**Problems to work on**.
1. Answer each question from the essay on rereading White Noise during the pandemic, marking each answer with the same letter as its question.
(a) What does the author compare the feeling of no longer wearing a mask outdoors to?
(b) What subject does Jack Gladney teach, and at which college?
(c) In the quoted passage, what does Denise put in the kitchen compactor?
2. Carry on the essay on White Noise and mask-wearing from its last sentence.

**Reading text**.
---+---
Dylar, death, and the emotional load of maskwearing
Rereading DeLillo's "White Noise" during the pandemic
One of the many delights of being fully vaccinated is rediscovering the simple pleasure of taking a walk without a mask. Though wearing a mask outdoors never seriously bothered me, suddenly not having to wear one is akin to the feeling of relieving your feet from ski boots and remembering how unnatural it is to not be able to point and flex your toes. In the past few weeks I have noticed how much lighter I feel with the sun on my face and one less accessory in hand, but also that we have been relieved, to an extent, of a more abstract burden—the emotional load of constantly maintaining staunch vigilance against death and illness.
A defining facet of our country’s COVID crisis has been the refusal by many Americans to shoulder this emotional load. Perhaps it was the fact that our country lacks a vocabulary of social responsibility, or perhaps it was the familiarity of the mask as a personal protective device, but it was so unsurprisingly American when the mask inevitably devolved into a fraught symbol of personal liberty, despite the negative externalities of choosing not to wear a mask. With the encouragement of Trump, a not-insignificant swath of the population came to understand the mask as a symbol of Big Government, a mandatory shield against a virus they preferred to dismiss as insignificant or a hoax. Not wearing a mask became a crude performance of masculinity, or some type of literally toxic bravery, meant to announce that you weren’t a pussy because you weren’t afraid of the flu.
It is hard for me to not just dismiss anti-maskers as the same people who objected to seatbelt laws back in the day, people who will literally die for their right to die preventable deaths at their own hands. But the vehemence with which people fought for their supposed right to decline to wear a piece of fabric which could protect them (or, as was often missing from the debate, protect others), makes me wonder about how we grapple with our fear of dying in different ways. Could the rejection of masks symbolize a forceful rejection of a daily life in which we have to confront our fragility as human beings at every turn?
White Noise falls into that genre of 20th century attempts at the Great American Novel, realist1 novels by flawed white men featuring flawed white men and their problems, men whose love for their wives is evidently manifested by the myriad ways they can describe their breasts. The protagonist of White Noise is Jack Gladney, a professor of “Hitler Studies” at the small “College-on-the-Hill” in fictional suburban Blacksmith. He and his wife Babette (“tall and fairly ample,” with “chugging” breasts when she runs) live with their four precocious children from previous marriages. Jack Gladney’s most prominent flaw is that he is obsessed with the inevitability of his own death. Though much of the first part of the novel seems to be spent in the chaotic bosom of family life—at the supermarket or in front of television—Gladney is preoccupied, particularly with the question of whether he or his wife will die first. DeLillo’s tone is both sincere and gently satirical, one quarter-turn of the dial stranger than reality:
At home Denise placed a moist bag of garbage in the kitchen compactor. She started up the machine. The ram stroked downward with a dreadful wrenching sound, full of eerie feeling. Children walked in and out of the kitchen, water dripped in the sink, the washing machine heaved in the entranceway. . . Whining metal, exploding bottles, plastic smashed flat. Denise listened carefully, making sure the mangling din contained the correct sonic elements, which meant the machine was operating properly.
---+---
**Source data**.
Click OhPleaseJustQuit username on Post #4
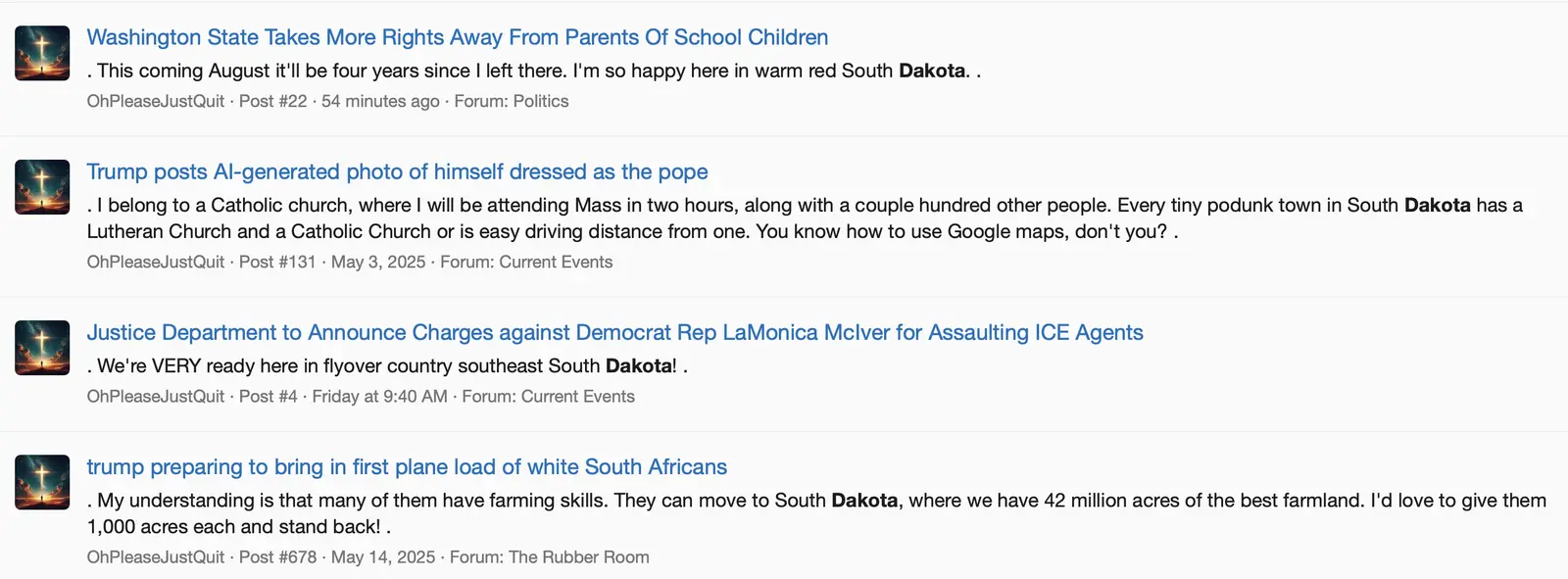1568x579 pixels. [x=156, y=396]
---+---
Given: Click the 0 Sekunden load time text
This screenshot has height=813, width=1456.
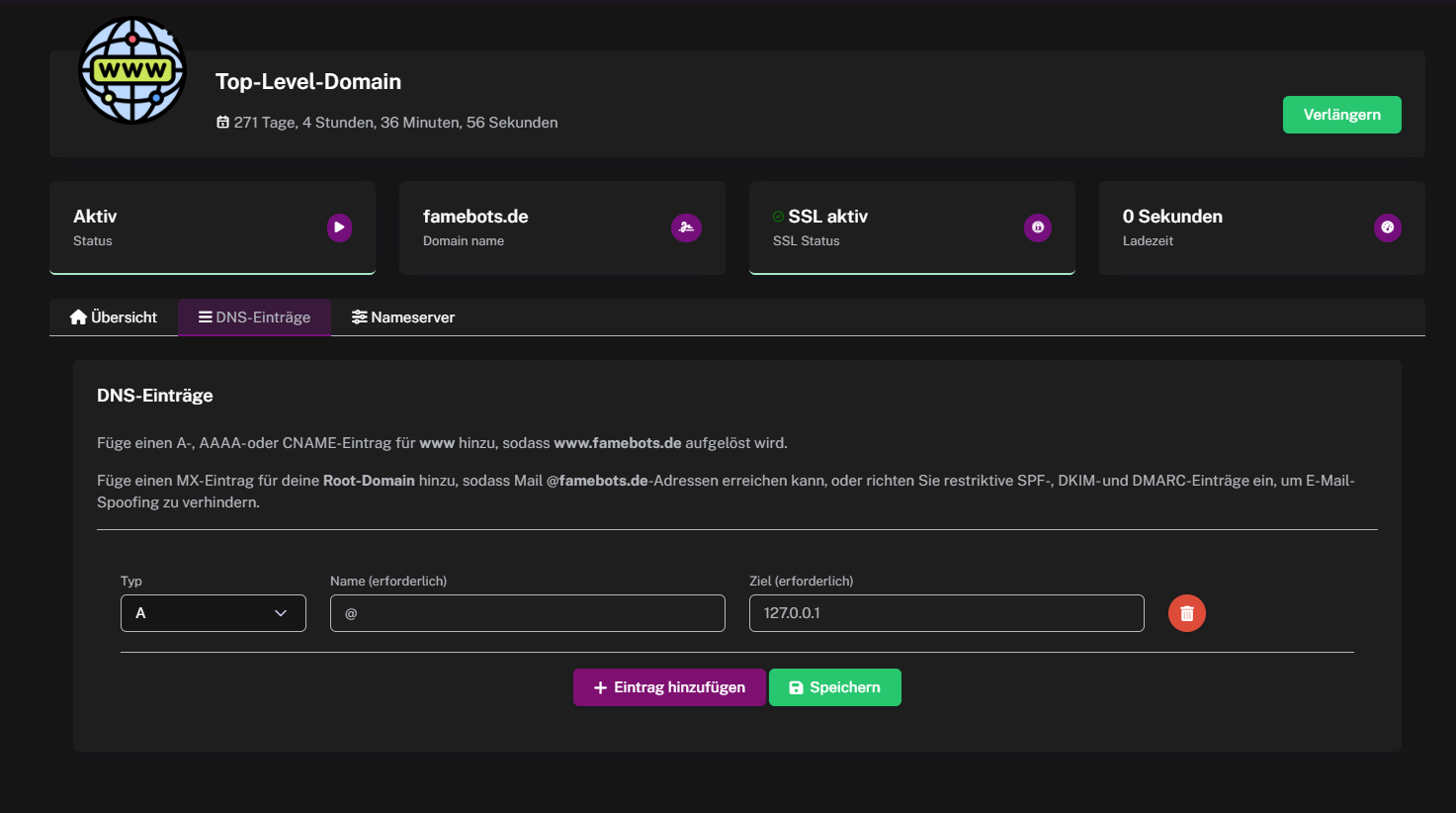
---+---
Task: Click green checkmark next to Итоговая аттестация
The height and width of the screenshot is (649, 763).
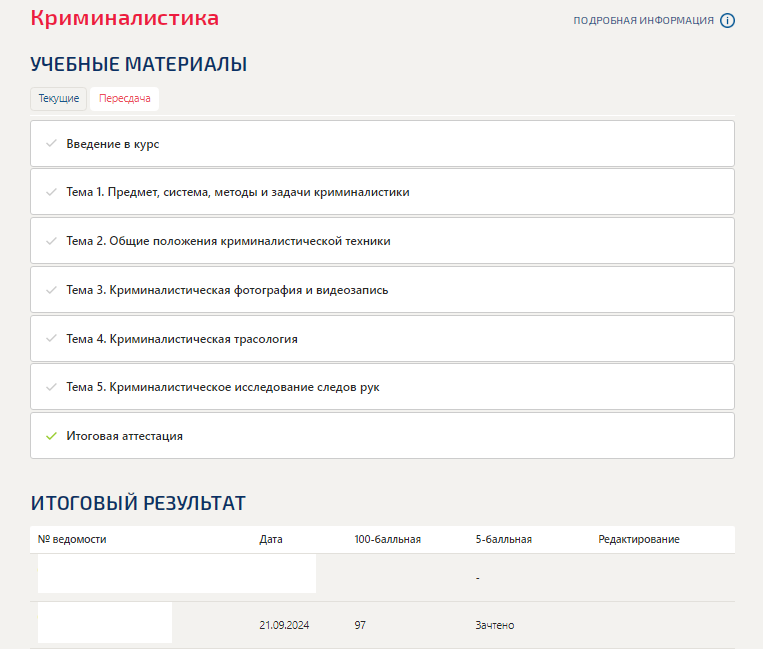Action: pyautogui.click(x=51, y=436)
---+---
**Responses by item number**.
1.
(a) Relieving your feet from ski boots and remembering how unnatural it is to not be able to point and flex your toes.
(b) "Hitler Studies," at the College-on-the-Hill in Blacksmith.
(c) A moist bag of garbage.

2.
“Eerie feelings” thus constantly threaten the refuge of the domestic. On a trip to the grocery store, Gladney discovers an academic acquaintance cornering Babette and mansplaining Tibetan notions of death to her. The colleague’s pontificating is interrupted only when Gladney and Babette notice that their three-year-old son has somehow managed to climb out of the shopping cart and disappear. The small crisis quickly resolves itself when he is found in another woman’s cart. This is but one reminder offered by DeLillo of the lurking banality of tragedy —Jack and his family spend Friday nights watching the news, eating Chinese food while taking in visuals of unfurling mudslides and volcanic eruptions. A plane at the local airport executes a crash landing. Police drag the river looking for elderly neighbors who wander off and disappeared.
In Part II of the novel, the threat of death looms even larger. Literally. A derailed train causes the release of a toxic substance into the air - “The Airborne Toxic Event.” The Event and its unknown effects become a not-subtle metaphor for death’s inexorability, and it is this threat that shapes the psychological landscape of the rest of the novel. Jack Gladney learns that exposure to the toxin might kill him - in thirty years. So might anything else.
It was my memory of the Gladney family’s exodus from Blacksmith in the wake of the Airborne Toxic Event that resurfaced as I hurriedly prepared to decamp to Ben’s house in San Francisco in mid-March of last year. It’s hard now to recall the surreal feeling of those early days, when we were still being told by the CDC not to wear masks, when COVID felt like a looming cloud of gas of unknown toxic effect and I felt safest at home with the windows closed. I had started White Noise years ago - I have no idea where my dog-eared and underlined Penguin classic came from - likely permanently borrowed from an old roommate - but never made it past Part II.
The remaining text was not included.